On the day I encountered those lovely giraffes, I had just come off of five days encouraging preachers how to present the Gospel as clearly and as lyrically and as gracefully as they could in their sermons. I encouraged them (as my colleague Paul Scott Wilson has taught me) to end their sermons with hope and joy (and not long “To Do” lists that can add to people’s burdens). I told them to end their sermons with many sentences that have God, Father, Jesus, and Holy Spirit as the subject of active verbs as a way to remind their congregations that God is on the move, that Good News is real, that our God in Christ has us and this world in his loving hands.
And then I saw giraffes who craned their long necks, looked right at me, and then carried on with their eating those parts of trees none of the other animals can reach. Somehow, as they looked at me and as I soaked in their own unique majesty as creatures, the same message I had taught the preachers came home to me in this safari setting: God’s got this thing. God is good and God is loving and through Jesus Christ, all has been and will be made right.

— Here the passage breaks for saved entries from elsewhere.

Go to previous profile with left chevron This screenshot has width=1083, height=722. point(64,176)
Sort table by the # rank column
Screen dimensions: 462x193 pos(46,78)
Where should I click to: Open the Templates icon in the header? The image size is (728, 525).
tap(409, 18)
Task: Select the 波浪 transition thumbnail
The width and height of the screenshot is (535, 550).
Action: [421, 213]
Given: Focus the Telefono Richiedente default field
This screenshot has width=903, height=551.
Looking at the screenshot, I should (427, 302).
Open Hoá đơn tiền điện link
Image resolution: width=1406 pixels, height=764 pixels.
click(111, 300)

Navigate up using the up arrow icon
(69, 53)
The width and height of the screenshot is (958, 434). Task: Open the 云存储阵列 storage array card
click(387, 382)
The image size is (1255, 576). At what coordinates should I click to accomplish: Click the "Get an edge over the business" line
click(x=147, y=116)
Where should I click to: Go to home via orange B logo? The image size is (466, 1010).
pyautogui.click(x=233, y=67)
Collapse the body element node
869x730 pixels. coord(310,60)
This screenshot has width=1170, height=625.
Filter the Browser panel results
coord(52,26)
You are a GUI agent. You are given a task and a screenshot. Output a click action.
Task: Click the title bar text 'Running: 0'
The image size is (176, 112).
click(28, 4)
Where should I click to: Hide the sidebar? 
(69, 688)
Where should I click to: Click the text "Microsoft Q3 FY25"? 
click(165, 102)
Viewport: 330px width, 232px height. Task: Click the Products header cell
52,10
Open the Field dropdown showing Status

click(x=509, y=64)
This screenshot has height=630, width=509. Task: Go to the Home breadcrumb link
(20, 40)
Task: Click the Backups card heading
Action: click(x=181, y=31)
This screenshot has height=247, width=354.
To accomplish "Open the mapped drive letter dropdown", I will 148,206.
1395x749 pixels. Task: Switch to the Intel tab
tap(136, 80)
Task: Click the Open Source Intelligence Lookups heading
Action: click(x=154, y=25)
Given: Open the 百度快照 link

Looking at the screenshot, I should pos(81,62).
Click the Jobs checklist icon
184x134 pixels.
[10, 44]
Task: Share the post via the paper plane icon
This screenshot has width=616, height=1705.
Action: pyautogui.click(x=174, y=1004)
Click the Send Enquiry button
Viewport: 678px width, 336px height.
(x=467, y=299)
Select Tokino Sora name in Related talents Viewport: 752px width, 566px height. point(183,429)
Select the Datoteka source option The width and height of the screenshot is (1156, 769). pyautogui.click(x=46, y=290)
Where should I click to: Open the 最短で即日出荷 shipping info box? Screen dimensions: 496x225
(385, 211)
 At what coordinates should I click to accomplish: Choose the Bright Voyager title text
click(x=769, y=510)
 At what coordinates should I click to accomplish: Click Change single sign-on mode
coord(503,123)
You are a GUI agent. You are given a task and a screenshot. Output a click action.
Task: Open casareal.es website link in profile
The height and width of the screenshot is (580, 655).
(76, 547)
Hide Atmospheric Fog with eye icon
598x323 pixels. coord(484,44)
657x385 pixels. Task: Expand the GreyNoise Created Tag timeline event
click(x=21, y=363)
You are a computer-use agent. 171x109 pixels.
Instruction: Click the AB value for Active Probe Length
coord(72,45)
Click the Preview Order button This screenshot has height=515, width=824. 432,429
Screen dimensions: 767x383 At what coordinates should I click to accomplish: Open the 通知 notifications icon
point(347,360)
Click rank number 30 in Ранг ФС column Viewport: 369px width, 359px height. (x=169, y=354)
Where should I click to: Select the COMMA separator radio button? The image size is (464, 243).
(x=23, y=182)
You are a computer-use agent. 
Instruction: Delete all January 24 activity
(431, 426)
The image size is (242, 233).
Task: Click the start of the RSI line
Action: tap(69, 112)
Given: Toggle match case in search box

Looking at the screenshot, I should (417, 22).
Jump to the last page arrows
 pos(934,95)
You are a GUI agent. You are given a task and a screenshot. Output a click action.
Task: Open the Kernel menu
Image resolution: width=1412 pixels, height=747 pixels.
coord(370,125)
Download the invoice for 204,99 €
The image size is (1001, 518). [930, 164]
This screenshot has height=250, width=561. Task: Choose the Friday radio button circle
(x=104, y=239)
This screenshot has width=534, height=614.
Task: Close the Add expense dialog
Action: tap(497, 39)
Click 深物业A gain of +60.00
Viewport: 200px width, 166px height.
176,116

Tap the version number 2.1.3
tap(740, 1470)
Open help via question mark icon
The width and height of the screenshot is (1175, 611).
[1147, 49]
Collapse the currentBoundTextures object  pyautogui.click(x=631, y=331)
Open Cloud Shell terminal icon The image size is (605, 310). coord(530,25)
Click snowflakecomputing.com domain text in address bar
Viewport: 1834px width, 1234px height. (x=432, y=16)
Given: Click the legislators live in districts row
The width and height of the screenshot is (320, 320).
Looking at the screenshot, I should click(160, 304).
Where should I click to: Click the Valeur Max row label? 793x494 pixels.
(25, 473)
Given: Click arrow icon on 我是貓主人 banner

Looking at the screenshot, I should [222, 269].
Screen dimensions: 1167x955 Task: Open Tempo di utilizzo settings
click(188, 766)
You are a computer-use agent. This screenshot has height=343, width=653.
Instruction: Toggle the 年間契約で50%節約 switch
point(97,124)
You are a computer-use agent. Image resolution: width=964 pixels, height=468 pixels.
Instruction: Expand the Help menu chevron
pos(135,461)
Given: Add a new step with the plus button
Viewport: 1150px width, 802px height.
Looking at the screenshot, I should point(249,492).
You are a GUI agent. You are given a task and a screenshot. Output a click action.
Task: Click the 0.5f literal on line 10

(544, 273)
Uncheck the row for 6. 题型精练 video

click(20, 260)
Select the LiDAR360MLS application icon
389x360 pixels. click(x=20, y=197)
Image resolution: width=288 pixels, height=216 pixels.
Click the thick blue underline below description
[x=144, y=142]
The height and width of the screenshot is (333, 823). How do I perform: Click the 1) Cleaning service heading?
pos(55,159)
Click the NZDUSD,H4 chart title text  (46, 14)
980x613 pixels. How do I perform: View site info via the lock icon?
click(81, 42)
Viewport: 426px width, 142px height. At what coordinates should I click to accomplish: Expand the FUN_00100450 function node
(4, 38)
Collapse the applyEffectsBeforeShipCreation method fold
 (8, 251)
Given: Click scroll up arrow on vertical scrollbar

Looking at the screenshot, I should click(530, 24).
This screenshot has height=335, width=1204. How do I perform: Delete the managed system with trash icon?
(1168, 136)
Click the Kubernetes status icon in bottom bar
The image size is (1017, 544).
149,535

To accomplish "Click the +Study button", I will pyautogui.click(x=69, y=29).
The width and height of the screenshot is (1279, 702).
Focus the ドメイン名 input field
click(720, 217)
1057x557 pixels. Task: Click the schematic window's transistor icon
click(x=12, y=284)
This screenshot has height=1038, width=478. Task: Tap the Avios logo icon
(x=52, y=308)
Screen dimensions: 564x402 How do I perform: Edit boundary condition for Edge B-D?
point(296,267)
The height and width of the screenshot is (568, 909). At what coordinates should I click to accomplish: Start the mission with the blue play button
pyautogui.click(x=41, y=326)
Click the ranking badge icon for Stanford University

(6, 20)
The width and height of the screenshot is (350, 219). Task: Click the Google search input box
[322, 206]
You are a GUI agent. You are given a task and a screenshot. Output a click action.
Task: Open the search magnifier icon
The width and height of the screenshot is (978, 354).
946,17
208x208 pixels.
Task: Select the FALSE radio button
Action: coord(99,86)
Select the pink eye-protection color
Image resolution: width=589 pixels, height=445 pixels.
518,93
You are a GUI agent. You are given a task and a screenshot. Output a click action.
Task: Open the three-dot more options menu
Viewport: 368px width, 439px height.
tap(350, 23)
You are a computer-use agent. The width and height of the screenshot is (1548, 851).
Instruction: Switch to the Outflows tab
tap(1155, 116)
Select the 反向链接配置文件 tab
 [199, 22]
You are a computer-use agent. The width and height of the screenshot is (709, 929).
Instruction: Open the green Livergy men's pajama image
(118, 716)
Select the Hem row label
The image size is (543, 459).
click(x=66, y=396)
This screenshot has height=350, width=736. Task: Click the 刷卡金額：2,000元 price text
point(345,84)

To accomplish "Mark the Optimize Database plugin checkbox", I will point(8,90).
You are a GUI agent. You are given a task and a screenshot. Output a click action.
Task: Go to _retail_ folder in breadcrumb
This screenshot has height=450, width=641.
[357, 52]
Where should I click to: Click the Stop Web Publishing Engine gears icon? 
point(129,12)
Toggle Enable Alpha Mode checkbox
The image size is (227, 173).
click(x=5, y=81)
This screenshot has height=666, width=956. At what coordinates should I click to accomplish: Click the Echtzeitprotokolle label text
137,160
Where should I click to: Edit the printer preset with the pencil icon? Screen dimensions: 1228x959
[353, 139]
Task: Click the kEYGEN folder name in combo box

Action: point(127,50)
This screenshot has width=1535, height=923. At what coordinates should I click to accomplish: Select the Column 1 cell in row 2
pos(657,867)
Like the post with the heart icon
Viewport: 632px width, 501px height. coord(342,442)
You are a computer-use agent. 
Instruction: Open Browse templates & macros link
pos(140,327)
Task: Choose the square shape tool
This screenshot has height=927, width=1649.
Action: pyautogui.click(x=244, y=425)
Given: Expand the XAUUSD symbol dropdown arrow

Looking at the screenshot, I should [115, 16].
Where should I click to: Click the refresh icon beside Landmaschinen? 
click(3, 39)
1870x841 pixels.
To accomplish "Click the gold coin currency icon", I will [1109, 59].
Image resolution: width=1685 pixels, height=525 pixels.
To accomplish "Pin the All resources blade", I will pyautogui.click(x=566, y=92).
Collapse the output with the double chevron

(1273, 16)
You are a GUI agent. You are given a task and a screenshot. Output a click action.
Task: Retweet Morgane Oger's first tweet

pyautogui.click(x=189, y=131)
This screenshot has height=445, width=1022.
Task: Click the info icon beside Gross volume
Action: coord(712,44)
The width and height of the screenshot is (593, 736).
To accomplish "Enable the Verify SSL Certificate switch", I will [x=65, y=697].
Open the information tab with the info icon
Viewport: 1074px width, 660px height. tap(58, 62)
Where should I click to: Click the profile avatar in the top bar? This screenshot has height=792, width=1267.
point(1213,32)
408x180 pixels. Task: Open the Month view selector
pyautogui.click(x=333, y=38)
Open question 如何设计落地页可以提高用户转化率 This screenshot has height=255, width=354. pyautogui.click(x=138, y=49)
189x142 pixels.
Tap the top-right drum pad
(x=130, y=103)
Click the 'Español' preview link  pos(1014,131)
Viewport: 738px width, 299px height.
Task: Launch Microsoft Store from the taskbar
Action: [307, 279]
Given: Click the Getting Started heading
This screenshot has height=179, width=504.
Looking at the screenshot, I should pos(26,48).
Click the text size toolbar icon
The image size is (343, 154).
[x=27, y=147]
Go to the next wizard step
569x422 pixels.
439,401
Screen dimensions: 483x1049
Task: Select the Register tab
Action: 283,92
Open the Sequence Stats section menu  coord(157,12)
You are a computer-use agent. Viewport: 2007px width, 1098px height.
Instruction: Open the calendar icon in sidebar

The giraffes told me that. And the God of Job knew they would.
Scott,
What a wonderful image of God’s questions at the end of the Book of Job: they go on safari. God’s hand is present in everything around us and can be trusted to bring everything to completion–a much richer interpretation than God the divine bully beating Job question by question into submission. Erazim Kohak in his book The Embers and the Stars takes your interpretation one step farther. He suggests that God created the world in part to bear our pain and that his questions are meant to reconnect Job to the created order. Because suffering isolates us from each other and creation, reconnection is part of the healing process.
Tom Boogaart
How does God preach to Scott? He uses a giraffe. Lucky Scott! Beautiful piece of writing and perfect use of God’s speech in Job. Thanks.
Thanks, Scott, for this article that reenforces God’s revelation in the created world. You almost proclaim a “deist” message, that God is seen in creation through reason apart from any supernatural revelations. I say almost, because you mention Christ several times (…that our God in Christ has us and this world in his loving hands.) The message of God having us in his loving hands is certainly there in Job, but there is no mention of Christ in the book of Job, nor does God’s speech to Job mention Christ. You see, Job was a deist, and God considered Job a righteous man, apart from Christ. Job 1:8, “Have you considered my servant Job? There is no one on earth like him; he is blameless and upright, a man who fears God and shuns evil.” I think Job may have been on to something (deism). Thanks, Scott, for lighting that spark.
Scott, thanks for the image of God challenging Job by taking him on Safari… a graceful reminder that God is God, and we’re not, and that’s Good. I’m reminded of a friend who struggled long and hard with God as he went through a painful divorce process. One day he finally sat with me and said he had listened in on Job’s struggles with God, and he had heard God say, “Hey! Have you ever made a hippopotamus!?” Implication: Trust me; I am God and I will care for you too; and he submitted to God’s loving, sovereign care for him.